__Stated problem 1__.
Render the listing below as a numbered list, from its first line up to and including the line with "(x=31, y=108)", leaving out blank lines.

◇ ◇ ◇ ◇ ◇ ◇ ◇

Log-luminance channel of the image

Many smoothing methods utilize the pixel means of the RGB channels as the image luminance. This paper opts for the luminance channel (V) in the HSV color space for the following reasons: Firstly, the V channel directly reflects the brightness level of the image, providing a more intuitive representation of the luminance information. Secondly, the V channel is color-independent, thus exhibiting higher stability and immunity to variations across different color channels. Moreover, the V channel facilitates a clearer distinction between luminance and color, enhancing effectiveness in image processing tasks. Lastly, the V channel demonstrates greater adaptability, effectively handling variations in illumination across different scenes. Therefore, employing the V channel as luminance contributes to improving the effectiveness and stability of image processing.

In the HSV color space, the V channel is used to represent the brightness information of the image. If we denote the pixel values of the three channels in the RGB space as R, G, and B, then the pixel values in the V channel can be calculated as follows:

$$\begin{aligned} V(I)_p = \max _{}\{R_p,G_p,B_p\} \end{aligned}$$
(7)

where I is the input image, p denote each pixel.

◇ ◇ ◇ ◇ ◇ ◇ ◇

__Stated problem 2__.
Reproduce the text on the log-luminance channel from "Many smoothing methods" up to and including "of image processing.".

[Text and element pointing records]
◇ ◇ ◇ ◇ ◇ ◇ ◇

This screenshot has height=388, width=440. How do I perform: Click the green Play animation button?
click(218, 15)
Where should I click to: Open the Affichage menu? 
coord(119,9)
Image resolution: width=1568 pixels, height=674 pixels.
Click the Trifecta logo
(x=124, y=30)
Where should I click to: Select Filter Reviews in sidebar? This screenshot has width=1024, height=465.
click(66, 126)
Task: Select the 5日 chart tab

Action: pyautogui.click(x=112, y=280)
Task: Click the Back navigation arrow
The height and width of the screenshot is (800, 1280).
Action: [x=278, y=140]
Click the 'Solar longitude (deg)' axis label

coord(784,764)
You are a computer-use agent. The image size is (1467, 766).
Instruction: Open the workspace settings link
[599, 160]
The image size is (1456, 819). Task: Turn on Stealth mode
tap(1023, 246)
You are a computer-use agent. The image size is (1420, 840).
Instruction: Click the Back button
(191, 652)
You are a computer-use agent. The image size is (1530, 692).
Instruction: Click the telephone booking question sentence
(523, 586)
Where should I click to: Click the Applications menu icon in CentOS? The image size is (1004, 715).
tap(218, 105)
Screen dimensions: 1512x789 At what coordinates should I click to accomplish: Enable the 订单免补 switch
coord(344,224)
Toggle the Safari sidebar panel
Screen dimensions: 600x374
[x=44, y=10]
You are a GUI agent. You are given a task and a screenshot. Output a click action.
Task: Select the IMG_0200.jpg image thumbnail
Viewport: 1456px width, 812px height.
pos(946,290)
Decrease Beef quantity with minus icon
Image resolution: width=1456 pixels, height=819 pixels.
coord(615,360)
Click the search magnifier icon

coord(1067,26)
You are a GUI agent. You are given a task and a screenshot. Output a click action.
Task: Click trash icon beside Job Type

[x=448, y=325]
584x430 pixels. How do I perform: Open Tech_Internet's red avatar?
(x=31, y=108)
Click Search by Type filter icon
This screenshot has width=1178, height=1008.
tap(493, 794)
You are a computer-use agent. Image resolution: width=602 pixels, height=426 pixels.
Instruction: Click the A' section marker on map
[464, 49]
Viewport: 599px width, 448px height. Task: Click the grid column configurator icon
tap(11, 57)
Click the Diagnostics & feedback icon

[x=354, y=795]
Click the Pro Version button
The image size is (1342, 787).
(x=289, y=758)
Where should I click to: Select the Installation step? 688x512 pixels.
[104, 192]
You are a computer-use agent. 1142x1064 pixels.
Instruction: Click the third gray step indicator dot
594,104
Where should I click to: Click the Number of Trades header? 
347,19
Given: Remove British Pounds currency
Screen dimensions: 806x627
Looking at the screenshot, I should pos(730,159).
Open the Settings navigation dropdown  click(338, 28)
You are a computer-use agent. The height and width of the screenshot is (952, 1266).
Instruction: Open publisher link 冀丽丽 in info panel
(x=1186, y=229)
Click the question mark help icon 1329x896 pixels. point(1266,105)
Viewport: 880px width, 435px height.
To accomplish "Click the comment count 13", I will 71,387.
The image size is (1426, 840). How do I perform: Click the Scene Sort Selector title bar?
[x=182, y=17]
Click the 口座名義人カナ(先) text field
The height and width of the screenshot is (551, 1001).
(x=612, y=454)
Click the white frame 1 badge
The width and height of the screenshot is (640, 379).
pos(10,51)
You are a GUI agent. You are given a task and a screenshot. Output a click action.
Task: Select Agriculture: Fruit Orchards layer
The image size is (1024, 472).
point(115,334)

◇ ◇ ◇ ◇ ◇ ◇ ◇

__Written reply 1__.
1. This screenshot has height=388, width=440. How do I perform: Click the green Play animation button?
2. click(218, 15)
3. Where should I click to: Open the Affichage menu? 
4. coord(119,9)
5. Image resolution: width=1568 pixels, height=674 pixels.
6. Click the Trifecta logo
7. (x=124, y=30)
8. Where should I click to: Select Filter Reviews in sidebar? This screenshot has width=1024, height=465.
9. click(66, 126)
10. Task: Select the 5日 chart tab
11. Action: pyautogui.click(x=112, y=280)
12. Task: Click the Back navigation arrow
13. The height and width of the screenshot is (800, 1280).
14. Action: [x=278, y=140]
15. Click the 'Solar longitude (deg)' axis label
16. coord(784,764)
17. You are a computer-use agent. The image size is (1467, 766).
18. Instruction: Open the workspace settings link
19. [599, 160]
20. The image size is (1456, 819). Task: Turn on Stealth mode
21. tap(1023, 246)
22. You are a computer-use agent. The image size is (1420, 840).
23. Instruction: Click the Back button
24. (191, 652)
25. You are a computer-use agent. The image size is (1530, 692).
26. Instruction: Click the telephone booking question sentence
27. (523, 586)
28. Where should I click to: Click the Applications menu icon in CentOS? The image size is (1004, 715).
29. tap(218, 105)
30. Screen dimensions: 1512x789 At what coordinates should I click to accomplish: Enable the 订单免补 switch
31. coord(344,224)
32. Toggle the Safari sidebar panel
33. Screen dimensions: 600x374
34. [x=44, y=10]
35. You are a GUI agent. You are given a task and a screenshot. Output a click action.
36. Task: Select the IMG_0200.jpg image thumbnail
37. Viewport: 1456px width, 812px height.
38. pos(946,290)
39. Decrease Beef quantity with minus icon
40. Image resolution: width=1456 pixels, height=819 pixels.
41. coord(615,360)
42. Click the search magnifier icon
43. coord(1067,26)
44. You are a GUI agent. You are given a task and a screenshot. Output a click action.
45. Task: Click trash icon beside Job Type
46. [x=448, y=325]
47. 584x430 pixels. How do I perform: Open Tech_Internet's red avatar?
48. (x=31, y=108)

__Written reply 2__.
Many smoothing methods utilize the pixel means of the RGB channels as the image luminance. This paper opts for the luminance channel (V) in the HSV color space for the following reasons: Firstly, the V channel directly reflects the brightness level of the image, providing a more intuitive representation of the luminance information. Secondly, the V channel is color-independent, thus exhibiting higher stability and immunity to variations across different color channels. Moreover, the V channel facilitates a clearer distinction between luminance and color, enhancing effectiveness in image processing tasks. Lastly, the V channel demonstrates greater adaptability, effectively handling variations in illumination across different scenes. Therefore, employing the V channel as luminance contributes to improving the effectiveness and stability of image processing.